Did You Know: It takes one ton of Broom Corn to produce 80 to 100 brooms…… neither practical nor economical in today’s world.
Plant Height: 8 – 12 feet.
Annual, Zea Mays
Broom Corn plants are grown from seeds. They are grown very similar to Sweet Corn. Directly sow seeds into your garden, after the last frost, and when the soil has warmed. Germination is poor in cool soils.
Grow plants in rows three feet apart. The final spacing for plants is 6″ – 12″ apart. Planting in blocks (3 to 4 rows), helps to maximize pollination.
Days to Germination: 7 – 14 days.
Grow this Corn plants in full sun, in a rich soil that holds moisture, yet drains well.
These plants are heavy feeders.

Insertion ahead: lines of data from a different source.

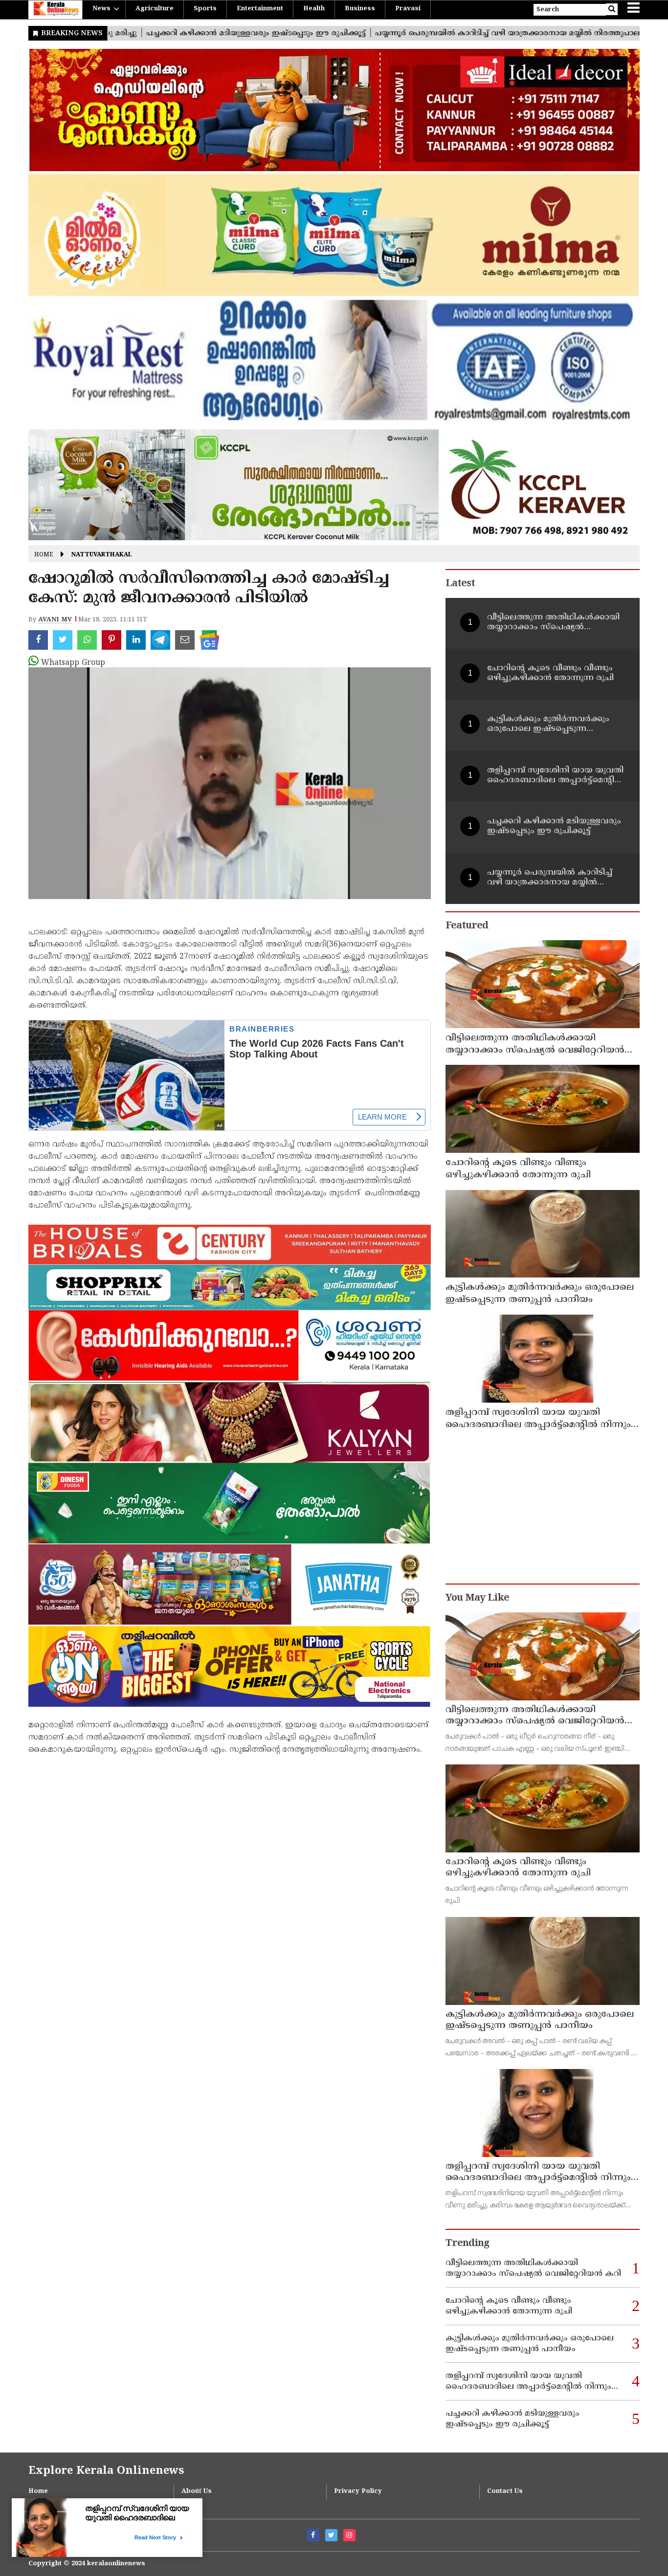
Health (314, 9)
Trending (467, 2244)
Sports (205, 9)
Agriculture (154, 9)
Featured (466, 926)
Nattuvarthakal (101, 555)
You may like (477, 1598)
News (101, 9)
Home (43, 555)
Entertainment (260, 9)
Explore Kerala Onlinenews (106, 2471)
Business (360, 9)
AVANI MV (55, 620)
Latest (460, 584)
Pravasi (408, 9)
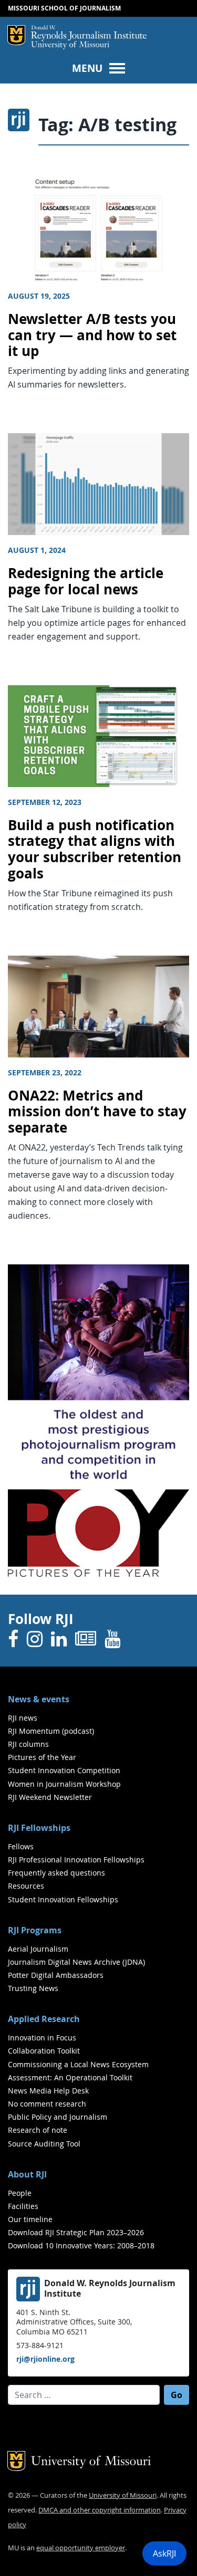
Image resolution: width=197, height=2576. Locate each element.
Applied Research (44, 2019)
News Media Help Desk (48, 2091)
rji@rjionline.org (45, 2359)
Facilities (23, 2206)
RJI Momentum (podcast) (51, 1731)
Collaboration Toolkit (44, 2051)
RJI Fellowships (39, 1828)
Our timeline (30, 2219)
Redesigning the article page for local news (85, 581)
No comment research (47, 2104)
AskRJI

Mix plenty of compost and manure into your garden before planting. Fertilize once every 2 -3 weeks during the growing season.
Keep the soil well-watered. Water deeply to about 5 inches, as the roots grow deep.
Harvest plants when the stalks turn a tan-like brown. Dry plants upside down, to keep stalks straight. Dry plants for three or more weeks.
Plant Maturity: 110 days.
Ideal Soil pH: 6.0 – 8.0.
Insect can be a problem, especially corn earworm. Apply insecticides, as needed.
Fungal Smut can occur. Remove affected plants.
Blights and rots are not uncommon in wet weather.